Until Charles Darwin, Christians believed that the earth was not much changed from its creation about 6,000 years ago, meaning the design of the natural world offered a glimpse into the mind of God. John Calvin would thus write that God “daily discloses himself in the whole workmanship of the universe.” The plant and animal kingdoms are “burning lamps” that “shine for us … the glory of its author.” To eliminate a species or damage the earth is to limit our knowledge of God.

In some ways, environmentalism should be seen as a secularized version of Calvinism, minus God. Obama has brought God back into the environmental conversation, even if his theological knowledge is incomplete.

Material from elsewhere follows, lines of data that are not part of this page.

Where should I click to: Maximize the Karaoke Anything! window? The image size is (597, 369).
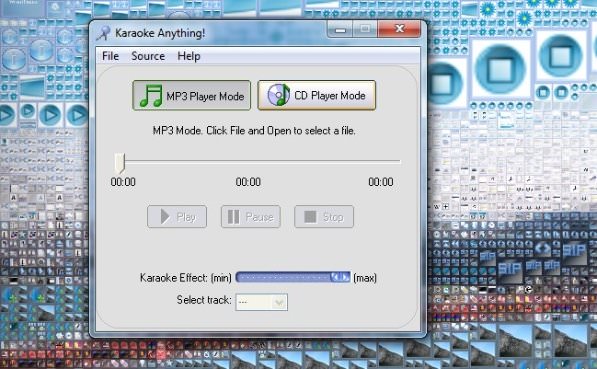point(365,29)
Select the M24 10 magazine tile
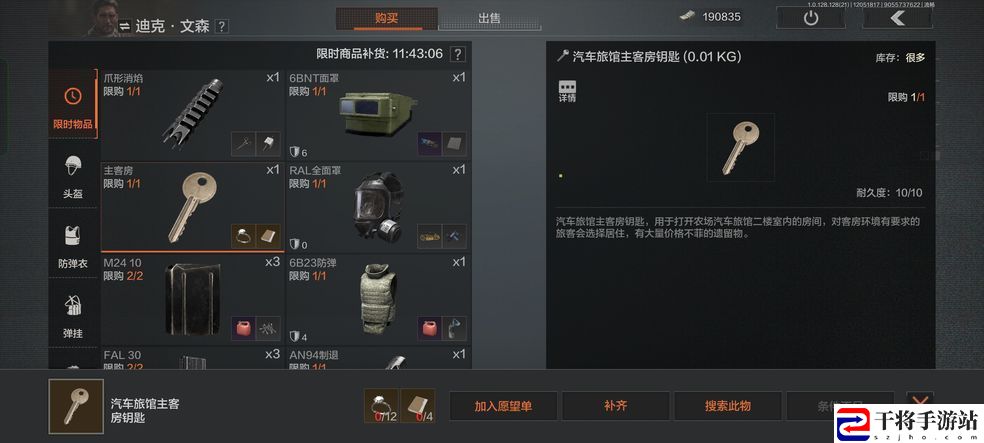Screen dimensions: 984x443 click(192, 299)
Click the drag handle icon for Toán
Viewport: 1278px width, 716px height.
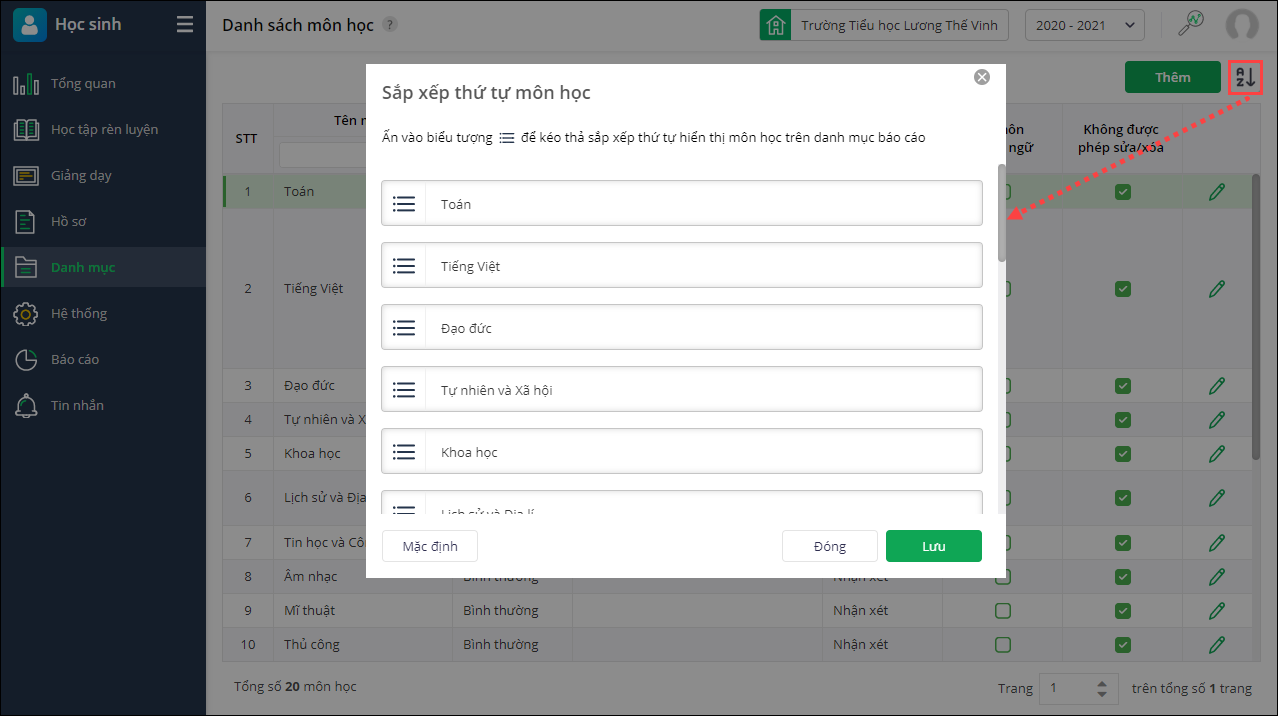pos(404,204)
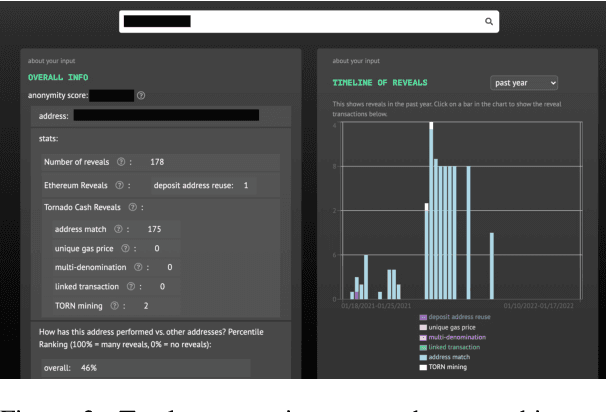Toggle unique gas price legend entry
This screenshot has width=606, height=412.
coord(448,327)
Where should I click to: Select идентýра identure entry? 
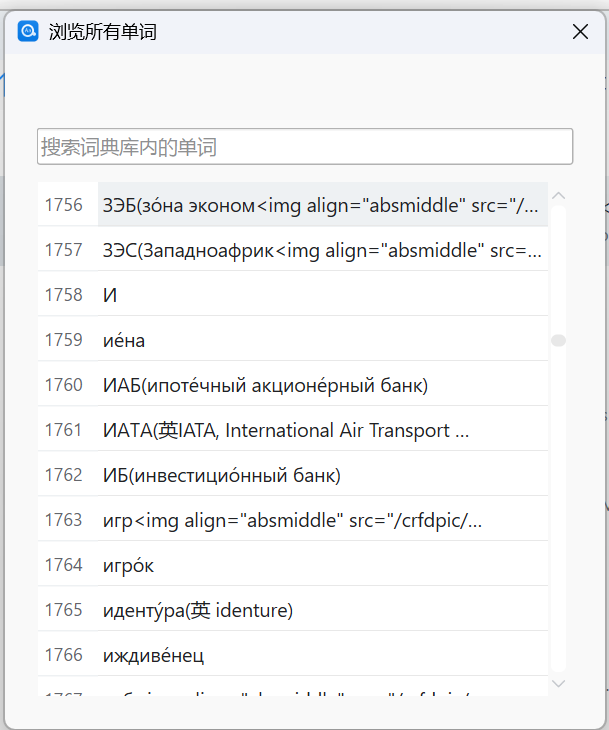pos(323,610)
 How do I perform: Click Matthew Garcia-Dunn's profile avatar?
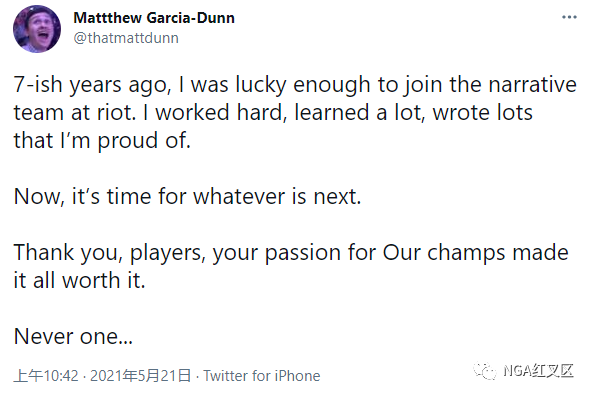pos(37,29)
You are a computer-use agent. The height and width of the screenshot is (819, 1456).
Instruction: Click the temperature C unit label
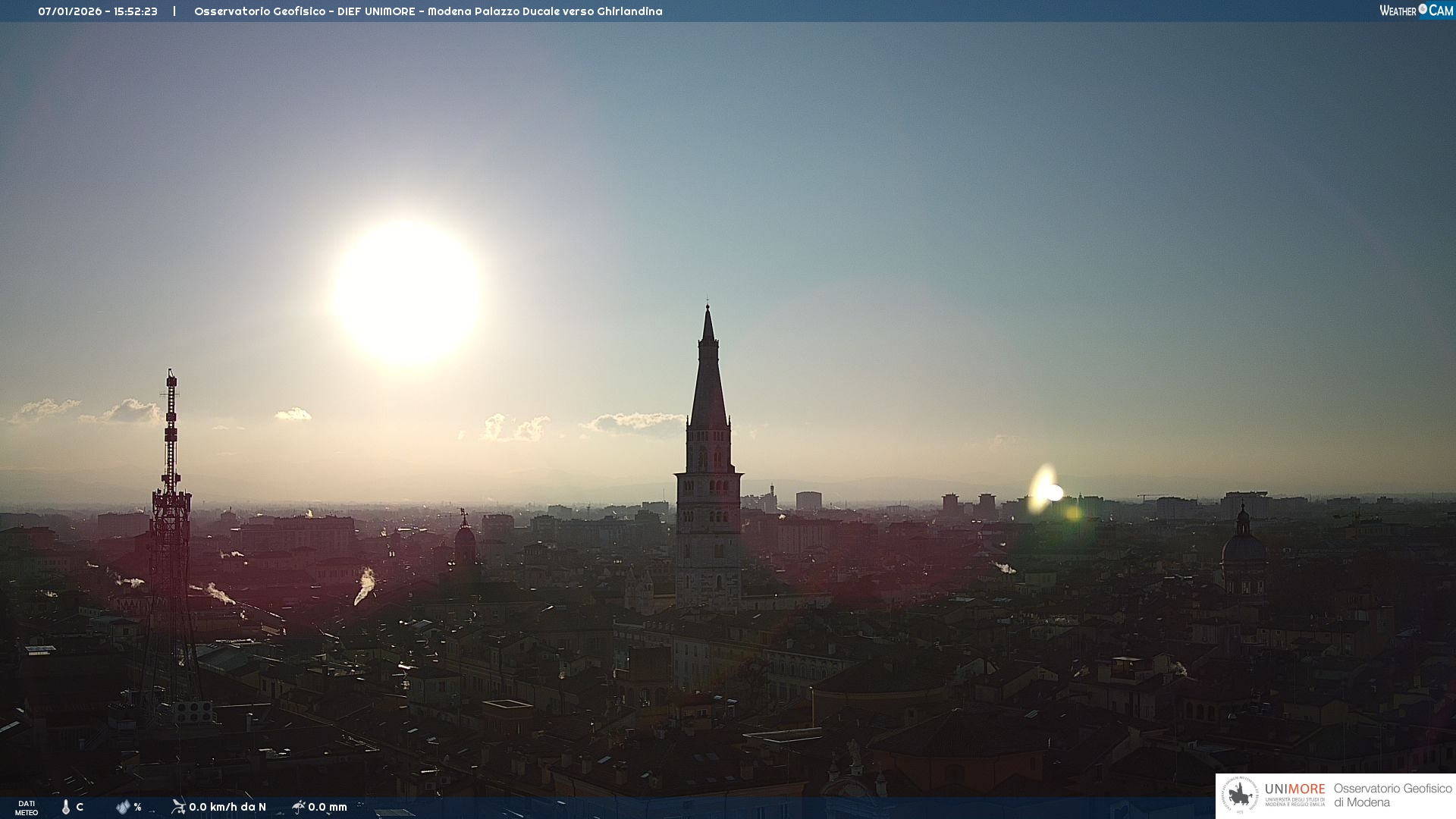click(80, 807)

Go ahead. Tell me I’m angry. Tell me something I don’t know. February 14:

To the extent that their creeds encourage them to act in the interests of our collective survival, religious believers are important participants in the struggle against devastating climate change. But the sword of faith cuts both ways; the fact is that most major world religions deny the reality and finality of the world, viewing it instead as an illusory prelude to a hypothetical afterlife. Whether in the extreme form of those eagerly anticipating the fiery Armageddon described in Revelations, or in the less apocalyptic thinking of religious liberals who simply wish that death wasn’t so, um, deadly, these eschatologies are ultimately incompatible with the idea of long-term sustainability.

Climate change is a global phenomenon unintentionally created by human behavior and detected by human perceptions; it won’t be solved by the prayers of the faithful but by the concerted work of billions of humans seeking to preserve their shared planetary heritage.

Warren Senders

Someone who really should know better…

…sent me this stupid chain email:

An atheist was seated next to a little girl on an airplane and he turned to her and said, “Do you want to talk? Flights go quicker if you strike up a conversation with your fellow passenger.”

The little girl, who had just started to read her book, replied to the total stranger, “What would you want to talk about?”

“Oh, I don’t know,” said the atheist. “How about why there is no God, or no Heaven or Hell, or no life after death?” as he smiled smugly.

“Okay,” she said. “Those could be interesting topics but let me ask you a question first. A horse, a cow, and a deer all eat the same stuff – grass. Yet a deer excretes little pellets, while a cow turns out a flat patty, but a horse produces clumps. Why do you suppose that is?”

The atheist, visibly surprised by the little girl’s intelligence, thinks about it and says, “Hmmm, I have no idea.” To which the little girl replies, “Do you really feel qualified to discuss God, Heaven and Hell, or life after death, when you don’t know shit?”

And then she went back to reading her book.

Ha Ha Ha!!!

Christians 1, Atheists 0.

PWNED!

I sent back the following:

And the atheist said, “I don’t know everything about animal digestion, but we can ask a scientist who does.” Fortunately the person in the seat behind them was a zoologist specializing in digestive processes, who was able to supply them with the needed information.

The little girl then turned to a Priest, a Mullah, a Rabbi and a Pandit who were conveniently seated elsewhere on the plane and asked them about deities, heaven, hell, and life after death. Naturally they could not agree on anything beyond the “irrefutable fact” that everyone else’s views were wrong.

A religious riot broke out on the plane that ended when competing eschatological factions beat one another into bloody pulp, terrorizing the other passengers. All participants were arrested. Unfortunately the little girl was severely injured in the fray and has not yet regained consciousness.

No answer to her concerns was ever provided, although the questions about shit were both answerable and answered.